Relax Relate Release

Just got back from a little R&R. I needed some new energy and a different space to help clear my head. I've been on the grind for a while now (almost 10 years to be exact) and it got real hard to keep going. I know its not supposed to be easy, but I was to the the top. Scratch that I was over the top and starting to drown it was soo deep.

At the urging of my champions I treated myself to a little retreat and it was good. Did it all go how I wanted it to go? No, but it was as it should be b/c the universe doesn't make mistakes. Sometimes you have to take a step back to see what's really going on and figure out what's next.
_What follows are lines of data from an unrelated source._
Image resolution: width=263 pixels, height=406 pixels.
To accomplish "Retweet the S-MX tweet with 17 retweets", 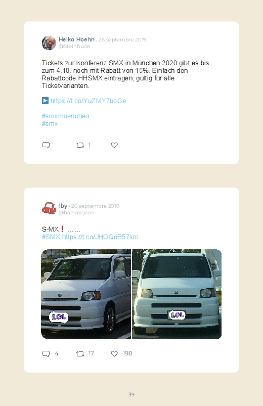I will point(80,354).
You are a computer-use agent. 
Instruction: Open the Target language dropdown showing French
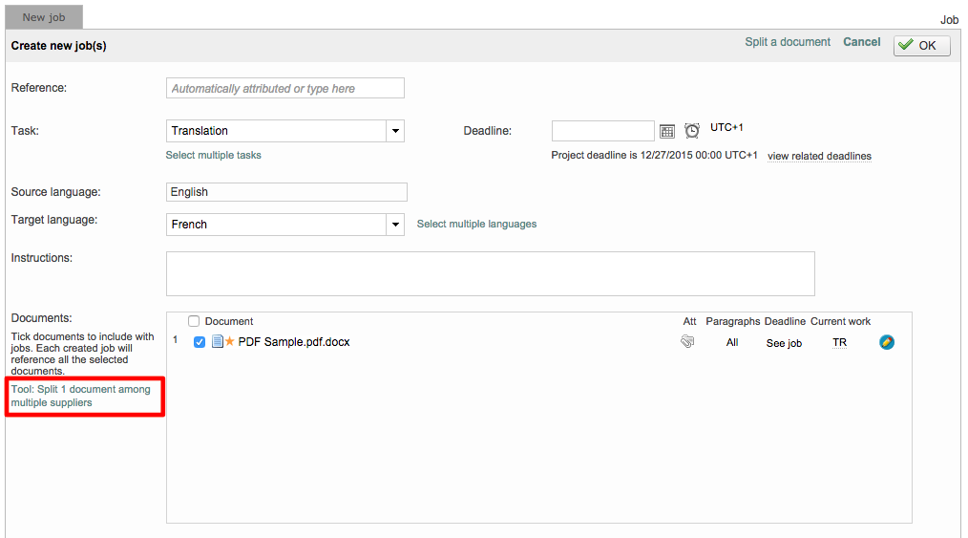pyautogui.click(x=394, y=225)
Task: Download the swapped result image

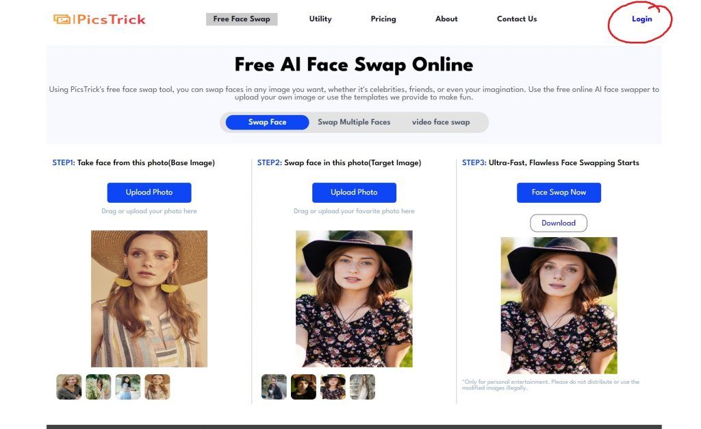Action: 559,223
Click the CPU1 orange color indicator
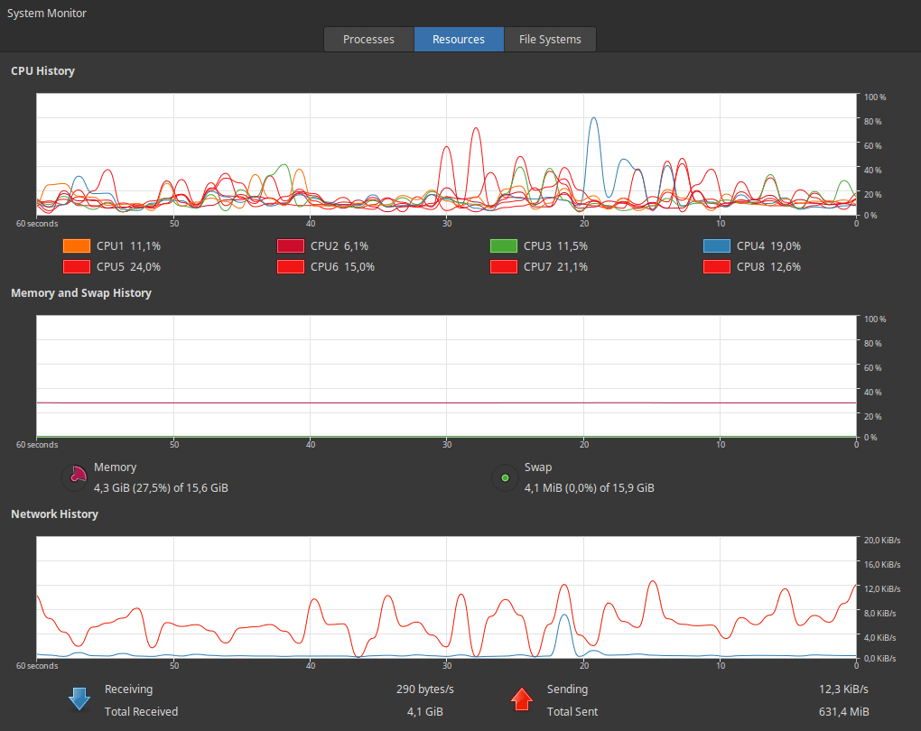This screenshot has height=731, width=921. pyautogui.click(x=76, y=245)
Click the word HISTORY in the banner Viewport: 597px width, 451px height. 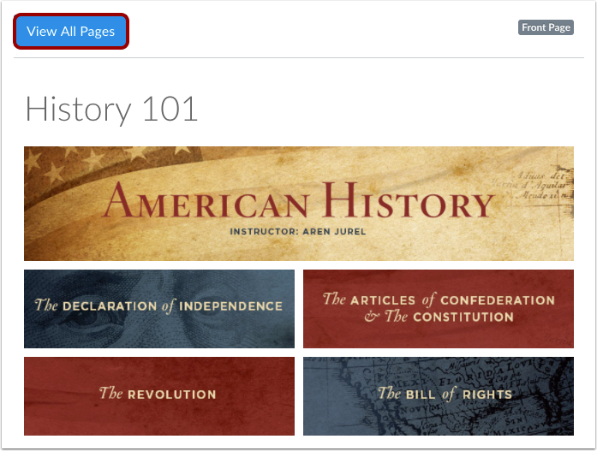click(x=409, y=200)
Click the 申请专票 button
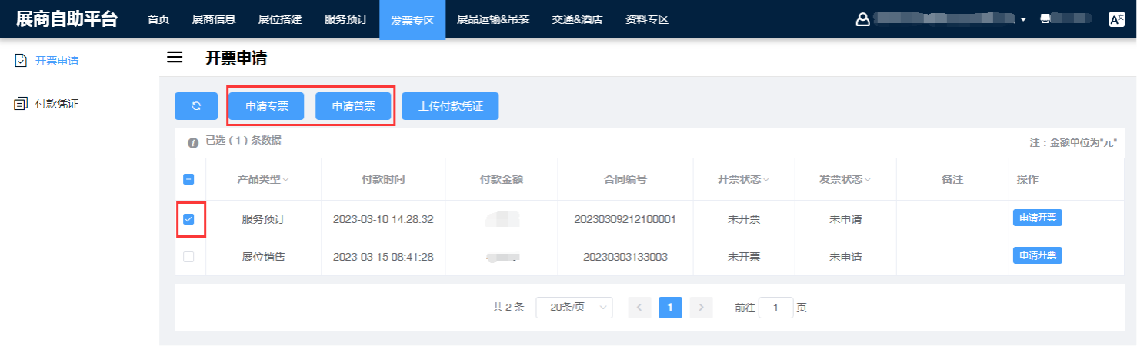The image size is (1137, 346). pyautogui.click(x=267, y=106)
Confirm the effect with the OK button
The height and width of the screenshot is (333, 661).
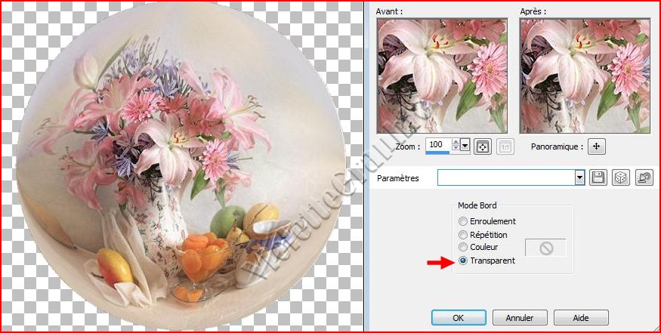[x=459, y=318]
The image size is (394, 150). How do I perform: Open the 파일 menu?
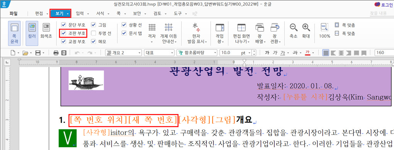point(14,14)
This morning as I packed up to head home, I was of mixed emotions. There was a shitload of stuff waiting for me to do and none of the issues had resolved themselves. I still have to figure a lot of stuff out, but as my wonderfull host quoted,"There are two rules of life. 1)Don't sweat the small stuff and 2) It's all small stuff." When I really look at my current situation, I realize its not so bad. So where am I now? Literally, I'm at home in my pj's typing on my laptop :-), but overall, facing the reality of some tough decisions. The difference is that instead of feeling overwhelmed and hopeless I have some clear insights into what I need to make happen.

  1. I have to get some money flowing: I am not meant to be without cash. I don't need a lot of money, but this is foolishness right here. I am too talented and too fabulous to be this fiscally challenged. Plus this worry about finances and feeling deprived is effecting my ability to move forward. I am feeling resentful b/c I can't do what I want or even some of the most basic things. I have pushed this whole sacrifice thing a little too far.

  2. I need to push past my fear of commitment and do it: No this is not about a man. I've been putting off buying property for over a year b/c the thought of a 30 year mortgage scares me. I have opportunity staring me in the face, but my ass is scared to commit to anything. This has to do with relationships too, but that's a whole other post.

  3. Pull out ALL THE STOPS: I have a lot of resources available to me that I haven't tapped and if I am going to blow this up I have to empty my bag of tricks. What's the point of holding back? I don't want to have any excuses so I am going to put it all out there. Whatever happens, I'll live to see another day.

  4. BALANCE BALANCE BALANCE: I have to commit to being a balanced person. I tend to live in extremes and its not working for me anymore. I vow to be well-rounded and live a full life no matter what!
So its on and poppin'. I am going to go all out to be a complete person and blow on up like I need to.